Structural Analysis and Design of Foundations: A Comprehensive Handbook for S...Dr.Costas Sachpazis

Introduction to Multiple Access Protocol.pptxupamatechverse

KubeKraft presentation @CloudNativeHooghlysanyuktamishra911

CCS335 _ Neural Networks and Deep Learning Laboratory_Lab Complete RecordAsst.prof M.Gokilavani

UNIT-II FMM-Flow Through Circular Conduitsrknatarajan

Call Girls Pimpri Chinchwad Call Me 7737669865 Budget Friendly No Advance Boo...roncy bisnoi

Call Girls Service Nashik Vaishnavi 7001305949 Independent Escort Service NashikCall Girls in Nagpur High Profile

Introduction and different types of Ethernet.pptxupamatechverse

Porous Ceramics seminar and technical writingrakeshbaidya232001

ONLINE FOOD ORDER SYSTEM PROJECT REPORT.pdfKamal Acharya

AKTU Computer Networks notes --- Unit 3.pdfankushspencer015

Recently uploaded (20)

Online banking management system project.pdf

(ANJALI) Dange Chowk Call Girls Just Call 7001035870 [ Cash on Delivery ] Pun...

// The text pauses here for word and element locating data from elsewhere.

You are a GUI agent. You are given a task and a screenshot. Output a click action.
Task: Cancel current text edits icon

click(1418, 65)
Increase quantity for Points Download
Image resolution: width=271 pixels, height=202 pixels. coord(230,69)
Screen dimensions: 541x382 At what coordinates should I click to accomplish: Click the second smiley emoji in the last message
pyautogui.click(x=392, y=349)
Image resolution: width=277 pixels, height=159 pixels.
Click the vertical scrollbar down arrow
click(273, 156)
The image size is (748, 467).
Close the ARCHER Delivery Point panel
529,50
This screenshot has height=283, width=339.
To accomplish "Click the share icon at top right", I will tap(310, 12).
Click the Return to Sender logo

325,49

MANUFACTURING PROCESS-II UNIT-2 LATHE MACHINE

Roadmap to Membership of RICS - Pathways and Routes

(INDIRA) Call Girl Aurangabad Call Now 8617697112 Aurangabad Escorts 24x7

Call Girls in Nagpur Suman Call 7001035870 Meet With Nagpur Escorts

High Profile Call Girls Nagpur Isha Call 7001035870 Meet With Nagpur Escorts

BSides Seattle 2024 - Stopping Ethan Hunt From Taking Your Data.pptx

High Profile Call Girls Nagpur Meera Call 7001035870 Meet With Nagpur Escorts

Structural Analysis and Design of Foundations: A Comprehensive Handbook for S...

Introduction to Multiple Access Protocol.pptx

KubeKraft presentation @CloudNativeHooghly

CCS335 _ Neural Networks and Deep Learning Laboratory_Lab Complete Record

UNIT-II FMM-Flow Through Circular Conduits

Call Girls Pimpri Chinchwad Call Me 7737669865 Budget Friendly No Advance Boo...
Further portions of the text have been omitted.